Please copy, exactly as they appear below, the lines from the one containing "이름 (140, 1147)" through the one containing "runtimeType (93, 433)".
(Data section Opens)
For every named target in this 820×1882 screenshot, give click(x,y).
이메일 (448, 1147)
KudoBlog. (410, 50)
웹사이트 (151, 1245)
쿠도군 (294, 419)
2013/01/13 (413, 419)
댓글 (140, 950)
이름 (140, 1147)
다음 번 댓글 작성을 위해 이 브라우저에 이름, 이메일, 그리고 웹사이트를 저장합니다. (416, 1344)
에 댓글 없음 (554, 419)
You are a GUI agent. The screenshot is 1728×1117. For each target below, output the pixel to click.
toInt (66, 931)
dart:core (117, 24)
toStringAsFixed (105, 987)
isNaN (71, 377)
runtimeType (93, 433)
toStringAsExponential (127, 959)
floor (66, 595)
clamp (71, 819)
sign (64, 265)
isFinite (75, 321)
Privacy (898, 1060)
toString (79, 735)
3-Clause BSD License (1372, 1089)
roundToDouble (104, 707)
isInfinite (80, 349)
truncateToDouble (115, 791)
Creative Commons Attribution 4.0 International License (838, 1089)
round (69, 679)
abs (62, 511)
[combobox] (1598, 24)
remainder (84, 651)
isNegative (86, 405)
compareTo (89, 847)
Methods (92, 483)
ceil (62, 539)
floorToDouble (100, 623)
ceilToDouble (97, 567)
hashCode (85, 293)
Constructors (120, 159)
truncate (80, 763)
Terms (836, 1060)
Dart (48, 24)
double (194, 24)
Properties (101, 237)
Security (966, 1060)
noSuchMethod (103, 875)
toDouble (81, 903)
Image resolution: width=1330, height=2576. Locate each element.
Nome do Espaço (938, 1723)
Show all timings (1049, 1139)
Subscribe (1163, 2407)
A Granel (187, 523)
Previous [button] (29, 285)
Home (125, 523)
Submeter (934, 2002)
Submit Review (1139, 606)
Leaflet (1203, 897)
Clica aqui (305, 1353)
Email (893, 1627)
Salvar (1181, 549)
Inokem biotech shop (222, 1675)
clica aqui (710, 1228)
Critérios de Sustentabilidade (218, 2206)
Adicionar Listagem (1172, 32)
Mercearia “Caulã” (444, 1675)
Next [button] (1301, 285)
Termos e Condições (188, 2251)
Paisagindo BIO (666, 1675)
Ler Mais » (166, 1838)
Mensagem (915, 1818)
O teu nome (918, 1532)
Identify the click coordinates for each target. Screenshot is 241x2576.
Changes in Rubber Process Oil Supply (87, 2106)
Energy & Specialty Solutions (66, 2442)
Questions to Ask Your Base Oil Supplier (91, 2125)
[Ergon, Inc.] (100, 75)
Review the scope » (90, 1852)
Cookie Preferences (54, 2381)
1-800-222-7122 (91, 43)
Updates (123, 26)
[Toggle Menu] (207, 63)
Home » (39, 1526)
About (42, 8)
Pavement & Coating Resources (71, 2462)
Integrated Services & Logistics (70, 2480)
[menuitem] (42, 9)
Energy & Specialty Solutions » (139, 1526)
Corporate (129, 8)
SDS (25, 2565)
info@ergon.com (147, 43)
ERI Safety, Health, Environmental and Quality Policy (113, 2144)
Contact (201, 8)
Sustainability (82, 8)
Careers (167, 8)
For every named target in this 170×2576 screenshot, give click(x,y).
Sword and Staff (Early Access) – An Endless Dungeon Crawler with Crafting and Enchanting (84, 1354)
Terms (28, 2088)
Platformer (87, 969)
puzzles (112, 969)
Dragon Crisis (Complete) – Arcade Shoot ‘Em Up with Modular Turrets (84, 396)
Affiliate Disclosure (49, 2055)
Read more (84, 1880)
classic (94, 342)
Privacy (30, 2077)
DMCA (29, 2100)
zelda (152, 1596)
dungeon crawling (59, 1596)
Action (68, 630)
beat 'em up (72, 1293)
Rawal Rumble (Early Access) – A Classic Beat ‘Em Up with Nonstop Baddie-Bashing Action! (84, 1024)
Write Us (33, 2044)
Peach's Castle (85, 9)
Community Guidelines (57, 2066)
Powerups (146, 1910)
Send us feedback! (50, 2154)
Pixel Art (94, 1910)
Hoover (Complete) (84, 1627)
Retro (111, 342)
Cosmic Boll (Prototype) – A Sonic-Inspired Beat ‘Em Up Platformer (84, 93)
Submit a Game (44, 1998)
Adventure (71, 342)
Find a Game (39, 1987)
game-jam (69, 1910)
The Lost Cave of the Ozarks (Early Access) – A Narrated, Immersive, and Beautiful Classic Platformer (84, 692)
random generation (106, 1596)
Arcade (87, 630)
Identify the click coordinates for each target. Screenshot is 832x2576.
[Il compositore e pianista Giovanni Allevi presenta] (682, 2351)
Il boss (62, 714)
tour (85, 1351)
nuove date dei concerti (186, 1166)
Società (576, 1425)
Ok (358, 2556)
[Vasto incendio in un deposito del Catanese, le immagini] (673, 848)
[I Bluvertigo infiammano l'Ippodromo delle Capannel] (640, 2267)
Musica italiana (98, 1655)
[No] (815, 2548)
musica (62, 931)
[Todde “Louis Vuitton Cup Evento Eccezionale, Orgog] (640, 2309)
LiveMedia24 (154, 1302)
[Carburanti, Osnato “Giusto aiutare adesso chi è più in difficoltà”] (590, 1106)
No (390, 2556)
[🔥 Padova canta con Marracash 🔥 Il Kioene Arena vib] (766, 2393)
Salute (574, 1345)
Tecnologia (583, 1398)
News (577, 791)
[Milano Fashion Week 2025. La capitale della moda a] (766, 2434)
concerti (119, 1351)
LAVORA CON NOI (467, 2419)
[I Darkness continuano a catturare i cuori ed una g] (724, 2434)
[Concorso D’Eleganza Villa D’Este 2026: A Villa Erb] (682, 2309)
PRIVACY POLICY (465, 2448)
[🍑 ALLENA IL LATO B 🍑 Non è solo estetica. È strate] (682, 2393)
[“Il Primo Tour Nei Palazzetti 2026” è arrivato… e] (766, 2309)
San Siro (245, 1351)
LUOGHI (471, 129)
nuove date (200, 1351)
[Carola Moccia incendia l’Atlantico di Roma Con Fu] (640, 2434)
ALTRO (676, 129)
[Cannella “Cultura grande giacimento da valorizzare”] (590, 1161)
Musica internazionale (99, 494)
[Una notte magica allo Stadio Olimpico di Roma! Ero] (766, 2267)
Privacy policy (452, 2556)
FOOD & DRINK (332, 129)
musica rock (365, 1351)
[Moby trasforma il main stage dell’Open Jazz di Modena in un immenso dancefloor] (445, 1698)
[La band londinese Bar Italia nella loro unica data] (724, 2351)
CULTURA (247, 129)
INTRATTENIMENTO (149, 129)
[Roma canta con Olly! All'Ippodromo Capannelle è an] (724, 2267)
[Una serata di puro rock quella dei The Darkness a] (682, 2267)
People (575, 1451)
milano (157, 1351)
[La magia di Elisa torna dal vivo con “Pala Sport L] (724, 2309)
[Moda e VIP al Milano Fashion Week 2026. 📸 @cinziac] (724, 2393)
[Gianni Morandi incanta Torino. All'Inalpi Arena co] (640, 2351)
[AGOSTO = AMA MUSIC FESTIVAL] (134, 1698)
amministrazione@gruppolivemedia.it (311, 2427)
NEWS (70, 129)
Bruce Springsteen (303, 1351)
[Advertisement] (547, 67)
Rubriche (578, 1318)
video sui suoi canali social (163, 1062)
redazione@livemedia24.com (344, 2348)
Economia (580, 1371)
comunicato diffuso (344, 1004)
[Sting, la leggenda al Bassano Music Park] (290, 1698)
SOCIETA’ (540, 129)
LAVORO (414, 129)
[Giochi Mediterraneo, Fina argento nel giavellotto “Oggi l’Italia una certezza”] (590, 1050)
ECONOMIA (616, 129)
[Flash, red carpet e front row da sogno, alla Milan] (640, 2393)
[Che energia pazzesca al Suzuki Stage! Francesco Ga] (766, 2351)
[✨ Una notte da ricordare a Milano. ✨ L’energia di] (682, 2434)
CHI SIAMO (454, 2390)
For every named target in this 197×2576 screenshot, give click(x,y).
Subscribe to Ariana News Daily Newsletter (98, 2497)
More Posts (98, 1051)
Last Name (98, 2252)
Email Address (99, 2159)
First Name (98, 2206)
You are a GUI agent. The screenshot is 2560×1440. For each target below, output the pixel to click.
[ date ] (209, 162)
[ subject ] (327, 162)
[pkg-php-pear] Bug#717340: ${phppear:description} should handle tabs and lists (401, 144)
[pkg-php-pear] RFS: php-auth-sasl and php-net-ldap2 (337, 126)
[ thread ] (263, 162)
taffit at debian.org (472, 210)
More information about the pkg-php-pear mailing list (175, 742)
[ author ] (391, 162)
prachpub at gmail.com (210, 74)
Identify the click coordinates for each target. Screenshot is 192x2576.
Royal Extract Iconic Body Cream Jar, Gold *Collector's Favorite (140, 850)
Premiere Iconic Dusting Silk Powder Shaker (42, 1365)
(Data section Closes)
* **Response to this exercise**
이름 (140, 1147)
다음 번 댓글 작성을 위해 이 브라우저에 이름, 이메일, 그리고 웹사이트를 저장합니다. (416, 1344)
에 댓글 없음 (554, 419)
You are a GUI agent. The screenshot is 1728×1117. For each target below, output the pixel to click.
toInt (66, 931)
dart:core (117, 24)
toStringAsFixed (105, 987)
isNaN (71, 377)
runtimeType (93, 433)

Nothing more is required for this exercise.